There is a lurking fear among the top military brass, the higher levels of the judiciary and the Bangkok elite that if the Crown Prince ascends the throne, he will not play according to the unwritten rules that have been in place since the 1930s. The influential Privy Council, which advises the King, is responsible for selecting the officers for the top military posts. There is a fear that the new King will pack the Privy Council with his own choices. And, unlike the current King, he may not give ready assent to the periodic coups the Thai military indulges in. However, the royal palace has a vested interest in the course of Thai politics as it is one of the biggest stakeholders in the economy.

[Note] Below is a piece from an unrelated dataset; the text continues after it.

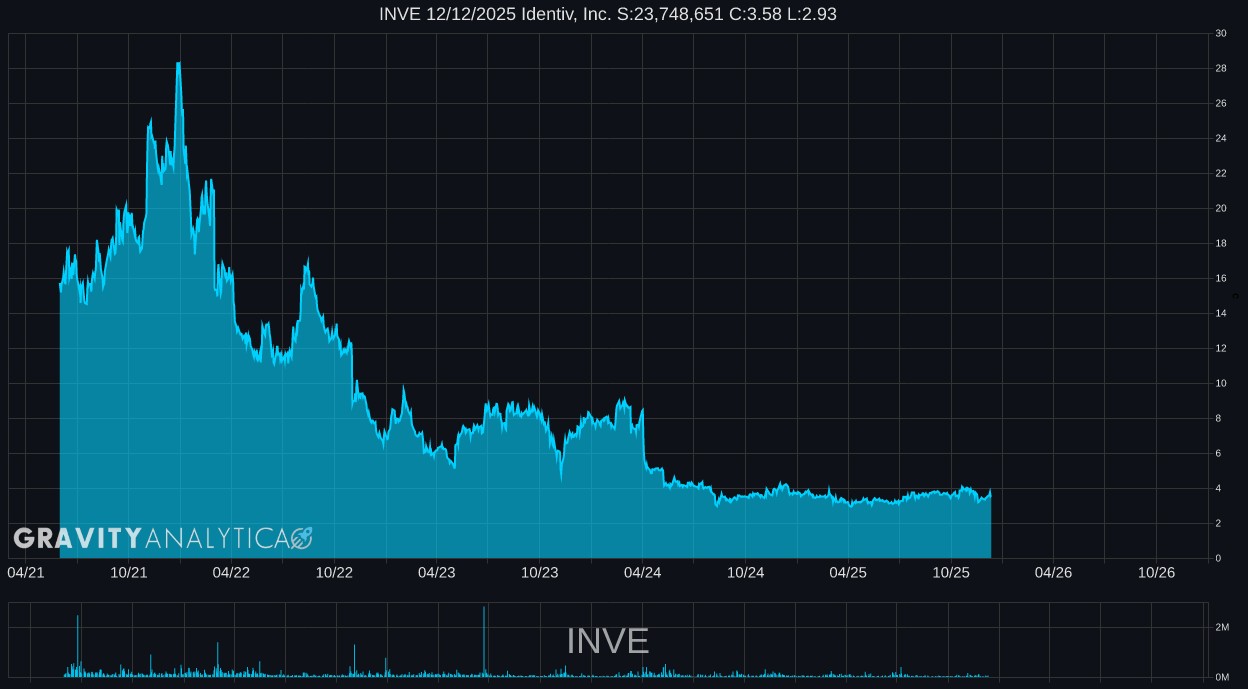The image size is (1248, 689).
Task: Select the 04/23 date tick label
Action: coord(437,573)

The Barack Obama administration, which has, in a way, allowed the Thai military to ride roughshod over the people, has been forced to take notice after the promulgation of the new Constitution. The United States State Department, in its report on the human rights situation in Thailand, said that the military junta had imposed a Constitution “severely limiting civil liberties, including restrictions on freedom of speech, assembly and the press”. The report went on to add that the security forces often abused human rights while enjoying “official immunity”. Washington was wary about openly criticising the junta fearing that Bangkok could tilt politically and economically towards Beijing. Yingluck Shinawatra’s government had established close economic ties with Beijing.

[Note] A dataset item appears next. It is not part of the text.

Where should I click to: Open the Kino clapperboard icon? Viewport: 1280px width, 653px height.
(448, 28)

The U.S. government’s main focus is on the military “Pivot to the East” and the military encirclement of China. The U.S. and Thai militaries have had long-standing ties dating from the Cold War. Royal Thai Air Force bases are very important for the Pentagon’s “forward positioning” strategy. During the Vietnam War, most of the bombing missions took off from military bases in Thailand. It was the U.S. military that taught its Thai counterpart the counter-insurgency and psychological warfare tactics that are being put to use today. Until the early 1970s, the U.S. helped the Thai military hype up the communist threat in the region. It also helped the corrupt Thai military to continue with its stranglehold on the country. General Sanit Thamarat, the military ruler from 1957 to 1963, was a venal dictator. He is said to have made more than $100 million during his time in office.

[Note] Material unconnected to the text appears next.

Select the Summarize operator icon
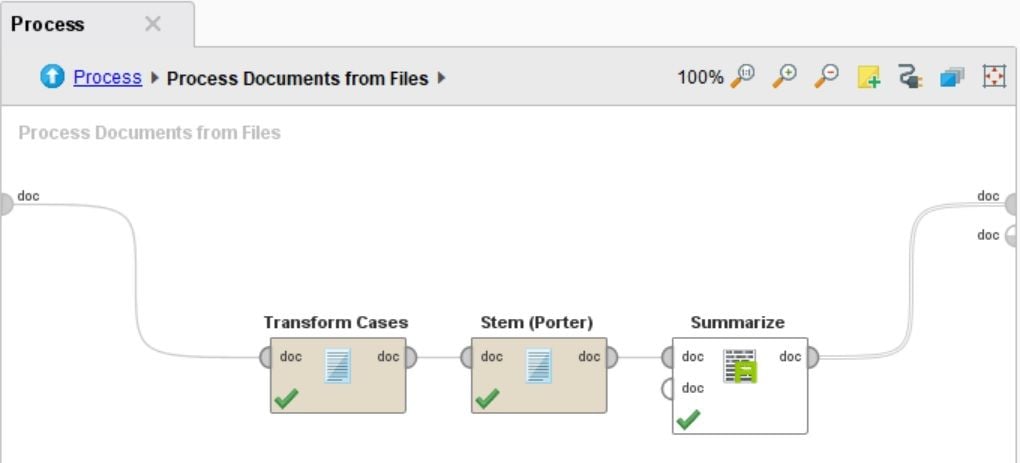This screenshot has height=463, width=1020. (740, 366)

A few days after the results of the referendum were announced, there were a series of bomb attacks targeting seven well-known sites, including Phuket and Hua Hin, frequented by foreign tourists. Four Thais were killed and seven foreigners wounded. General Prayuth Chan-Ocha was quick to blame the opposition for the attacks. He said that “some bad people” opposed to the Constitution were responsible for the acts. Many Thai and foreign experts on terrorism were, however, of the opinion that the operations had the signature style of the separatists in the south of the country. Muslim separatists have been carrying out coordinated bomb attacks for some years in the deep south. The most prominent insurgent group is the Patani-Malay National Revolutionary Front. The insurgency has claimed more than 7,000 lives since 2004. Voters in the Muslim-dominated areas of the south had rejected the new Constitution.

The opposition “Red Shirts” movement has been under close surveillance by the government. If they were involved in the attacks, it would have made better sense if the incidents had been timed with the referendum process. The Red Shirts have accused the military leadership of deliberately masterminding the latest attacks, saying that it was a ploy to continue indefinitely in power.

The bombings were obviously aimed at creating fear and adversely impacting Thailand’s lucrative tourism sector. Last year, a terror attack in Bangkok killed more than 20 people. The authorities had initially ruled out terrorism. It later emerged that Uighur terrorists were responsible for the blast in a Hindu temple frequented by foreigners. The political and economic stability the army leadership wants for the country may prove to be elusive as long as there is no popular participation.